The dynamic software can squeeze out untapped potential. “Battery manufacturers are using artificially conservative values, so they are very far from their performance limitations,” says Campbell. “That leaves a lot of performance room and end user experience on the table. We developed a technology platform called Phi-X2, which is an electrochemical battery model. On the back of that technology, we look in real time as you’re using the car at what the true limitation of the system is, while still respecting all the safety boundaries that are so highly important.”
This capability is why Breathe won the sourcing agreement with Volvo to provide its Charge software for Volvo’s next generation electric car platform. “Manufacturers massively value software solutions to bring down costs,” says Campbell. “Customers like Volvo can adopt what we build very quickly, cost effectively, and without having to make any hardware change to their system. They don’t need to alter the cells. No chemistry, battery management system or thermal management system changes are required. They just need to program it into the BMS without any hardware changes, so it’s 100% compatible with existing microcontrollers.”

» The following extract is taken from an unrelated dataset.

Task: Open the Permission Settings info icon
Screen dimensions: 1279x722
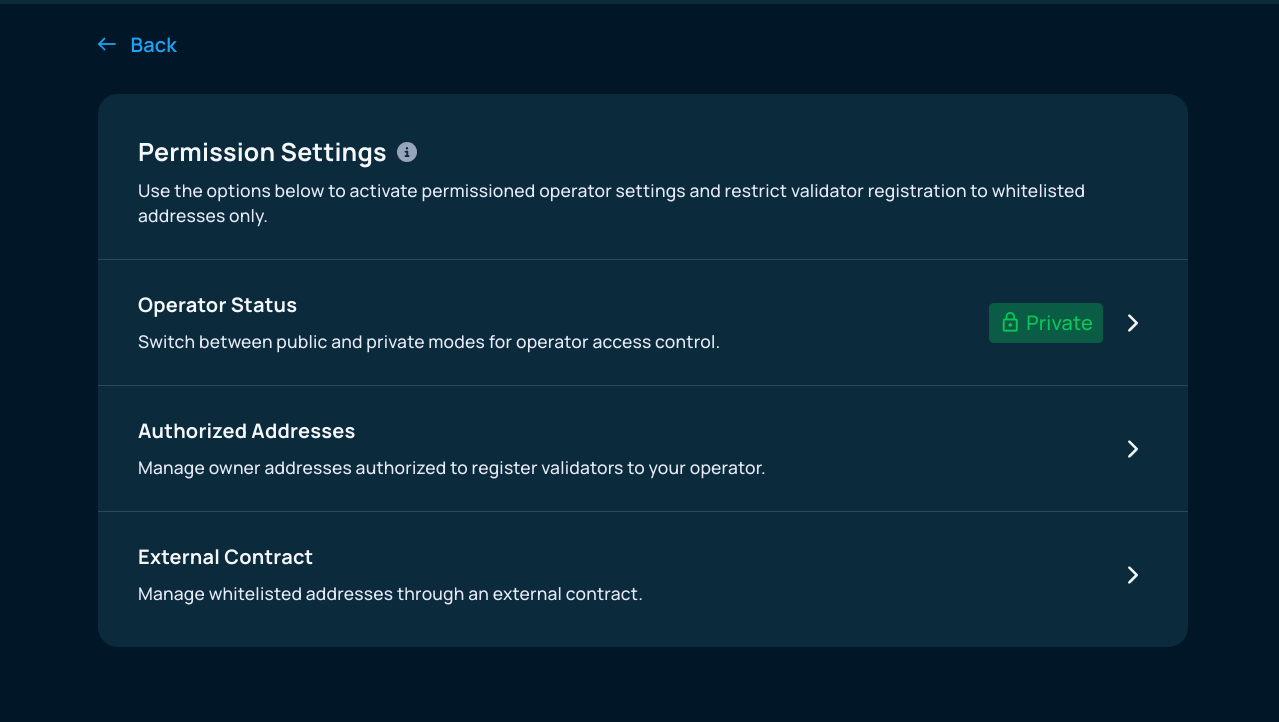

This helps solve a major problem all automakers encounter with their battery implementation. “You can optimize for charging speed, energy density, or costs,” says Campbell. “But the biggest difficulty is creating a balanced increase in all of them simultaneously. We get automakers out of that rock and a hard place. They don’t have to make that difficult trade off between charge speed and energy density. They can retain the same longevity, energy density and range, but they can suddenly have a significantly faster and more consistent charging experience by adopting Breathe Charge. The embedded software is essentially a drop-in replacement for the kind of lookup table that they have baked in that they receive from their cell manufacturers. It replaces this with a real-time physics-based battery model.”
The benefits can be substantial. “In Volvo’s case, under typical environmental conditions, we can help them and their customers to reduce the charging time by as much as 30%,” says Campbell. “As we move outside of that normal window, that number can often be even greater, for example in very hot or cold conditions. Also, when the battery ages, the traditional lookup table type approach can’t adapt to the battery quite as well. Volvo will be able to provide personal benefit to very many drivers.”
Breathe claims its software is far more capable of extracting performance than a pre-configured table of values. “By moving towards software defined battery systems, we can start developing batteries that are less subject to extremely painful trade off constraints,” says Campbell. “The automotive industry today is incredibly focused on charging consistency and performance.” Breathe reckons its technology can deliver both, as part of the move towards software defined vehicles.
“The extent to which software touches the battery system will become more and more deeply embedded in industry workflow,” concludes Campbell. “Today, we’re only scratching the surface of software’s influence on the battery system and the overall end user experience of the vehicle. The kind of performance that we’ll experience as end users will be meaningfully better off than where we are today and have been in the last decades.”